Dictionaries of dictionaries because in every file I have multiple text blocks that contain different parts of text that I need like name, type, content and so on. And because I need meta ordered Information I save the data in those two layers: file level and text block level
This is my Code - first a string to prepare the DB INSERT:
table_q = 'zz_querys'
query_id = 'query_name'
type_col = 'query_type'
descr_col = 'query_descr'
code_col = 'pure_code'
insertQuery = 'INSERT INTO [' + table_q + '] ([' + query_id + '], ' \
'[' + type_col + '], ' \
'[' + descr_col + '], ' \
'[' + code_col + '])' \
'\nVALUES (?, ?, ?, ?)'
and then the conncection to the db:
with conn:
cursor = conn.cursor()
for file, text_block in all_data.items():
file = os.path.splitext(file)[0]
for subtext in text_block:
cat = text_block[subtext]
qName = cat['query_name']
qType = cat['type']
qDescr = cat['descr_de']
qCont = cat['content']
cursor.execute(insertQuery, (qName, qType, qDescr, qCont))
So performance-wise I feel this is not efficient - I call the SQL INSERT Code every time I run through the loop (every insert row) but I'm not coming from the technical side originally so I'm not sure if there is a way that's a lot more efficient.

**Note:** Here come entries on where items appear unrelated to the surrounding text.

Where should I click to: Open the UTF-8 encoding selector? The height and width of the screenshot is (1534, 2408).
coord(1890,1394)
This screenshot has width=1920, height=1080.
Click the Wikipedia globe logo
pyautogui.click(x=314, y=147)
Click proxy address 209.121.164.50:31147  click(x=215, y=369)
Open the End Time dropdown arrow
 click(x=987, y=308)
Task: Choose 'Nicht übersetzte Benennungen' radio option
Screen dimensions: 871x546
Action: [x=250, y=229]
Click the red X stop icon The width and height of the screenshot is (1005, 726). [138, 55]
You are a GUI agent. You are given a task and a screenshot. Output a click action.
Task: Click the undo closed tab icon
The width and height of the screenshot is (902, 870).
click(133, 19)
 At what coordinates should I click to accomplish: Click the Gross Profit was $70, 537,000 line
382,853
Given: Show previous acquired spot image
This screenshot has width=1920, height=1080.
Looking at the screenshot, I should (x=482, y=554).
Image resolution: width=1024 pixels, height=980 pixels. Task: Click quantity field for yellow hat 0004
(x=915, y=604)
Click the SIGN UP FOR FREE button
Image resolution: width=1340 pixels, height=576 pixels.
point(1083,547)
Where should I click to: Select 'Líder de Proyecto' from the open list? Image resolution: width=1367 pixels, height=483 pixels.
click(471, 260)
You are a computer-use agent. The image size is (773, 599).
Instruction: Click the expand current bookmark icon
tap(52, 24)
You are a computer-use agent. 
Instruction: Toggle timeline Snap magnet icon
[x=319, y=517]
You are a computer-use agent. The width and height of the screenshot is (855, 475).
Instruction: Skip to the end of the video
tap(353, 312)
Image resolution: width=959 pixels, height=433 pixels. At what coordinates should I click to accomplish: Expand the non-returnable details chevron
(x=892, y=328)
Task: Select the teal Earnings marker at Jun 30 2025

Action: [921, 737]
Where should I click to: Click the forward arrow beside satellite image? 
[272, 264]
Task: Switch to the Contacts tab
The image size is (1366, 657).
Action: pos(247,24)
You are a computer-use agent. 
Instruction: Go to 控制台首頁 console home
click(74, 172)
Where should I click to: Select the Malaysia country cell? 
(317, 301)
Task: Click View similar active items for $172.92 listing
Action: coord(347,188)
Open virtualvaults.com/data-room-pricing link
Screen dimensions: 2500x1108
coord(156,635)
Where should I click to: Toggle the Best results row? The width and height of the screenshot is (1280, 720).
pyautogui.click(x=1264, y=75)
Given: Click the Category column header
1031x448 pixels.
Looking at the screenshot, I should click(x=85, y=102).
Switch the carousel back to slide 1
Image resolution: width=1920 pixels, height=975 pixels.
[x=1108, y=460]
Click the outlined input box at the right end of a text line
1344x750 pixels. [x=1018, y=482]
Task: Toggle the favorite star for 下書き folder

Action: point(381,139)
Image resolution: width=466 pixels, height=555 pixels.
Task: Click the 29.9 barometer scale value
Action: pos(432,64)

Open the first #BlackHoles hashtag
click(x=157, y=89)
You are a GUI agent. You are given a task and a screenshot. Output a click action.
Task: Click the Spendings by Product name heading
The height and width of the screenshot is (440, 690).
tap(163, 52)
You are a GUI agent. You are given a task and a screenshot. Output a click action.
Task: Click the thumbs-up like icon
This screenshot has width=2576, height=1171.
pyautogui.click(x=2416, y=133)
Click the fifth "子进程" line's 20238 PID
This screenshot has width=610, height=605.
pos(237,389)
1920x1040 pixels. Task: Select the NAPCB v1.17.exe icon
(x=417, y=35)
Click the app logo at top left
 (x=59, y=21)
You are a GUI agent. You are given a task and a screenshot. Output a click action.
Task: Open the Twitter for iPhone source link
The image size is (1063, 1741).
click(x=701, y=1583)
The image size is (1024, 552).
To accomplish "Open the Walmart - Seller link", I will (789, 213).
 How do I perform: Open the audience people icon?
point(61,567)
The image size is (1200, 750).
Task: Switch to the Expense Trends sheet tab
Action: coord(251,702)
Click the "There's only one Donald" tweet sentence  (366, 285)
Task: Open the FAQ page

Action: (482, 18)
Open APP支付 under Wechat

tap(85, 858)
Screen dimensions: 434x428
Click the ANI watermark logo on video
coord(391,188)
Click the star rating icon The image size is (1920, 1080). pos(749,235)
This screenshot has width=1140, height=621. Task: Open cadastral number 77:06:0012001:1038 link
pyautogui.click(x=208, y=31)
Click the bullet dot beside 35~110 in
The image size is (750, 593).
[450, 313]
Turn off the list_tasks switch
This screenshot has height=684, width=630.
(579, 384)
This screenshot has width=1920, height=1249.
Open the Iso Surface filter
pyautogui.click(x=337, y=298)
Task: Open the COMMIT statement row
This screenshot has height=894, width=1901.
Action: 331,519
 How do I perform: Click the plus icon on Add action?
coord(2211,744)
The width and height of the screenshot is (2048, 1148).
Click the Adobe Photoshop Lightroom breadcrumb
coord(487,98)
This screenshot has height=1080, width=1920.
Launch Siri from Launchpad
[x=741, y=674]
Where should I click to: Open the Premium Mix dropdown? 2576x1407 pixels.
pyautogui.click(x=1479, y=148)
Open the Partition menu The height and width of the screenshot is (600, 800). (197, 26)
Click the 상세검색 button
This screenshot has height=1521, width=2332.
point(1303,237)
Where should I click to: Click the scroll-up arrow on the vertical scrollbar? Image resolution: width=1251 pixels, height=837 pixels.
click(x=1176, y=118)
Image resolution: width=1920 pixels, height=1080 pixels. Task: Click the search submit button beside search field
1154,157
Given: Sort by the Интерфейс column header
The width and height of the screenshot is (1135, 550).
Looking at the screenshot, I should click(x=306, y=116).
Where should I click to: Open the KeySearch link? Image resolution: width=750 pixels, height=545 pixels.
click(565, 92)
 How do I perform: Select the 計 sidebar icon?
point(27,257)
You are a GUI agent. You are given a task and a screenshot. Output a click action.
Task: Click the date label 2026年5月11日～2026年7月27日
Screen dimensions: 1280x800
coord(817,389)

My alternative idea was to load my nested dicitonary results into a pandas dataframe (or save the results into a dataframe from the beginning) and then insert the whole dataframe into the database at once. I didn't do this in pandas before but i assume it should be possible.
Would this make a huge difference performance wise? Or what else would be the most efficient way to do this?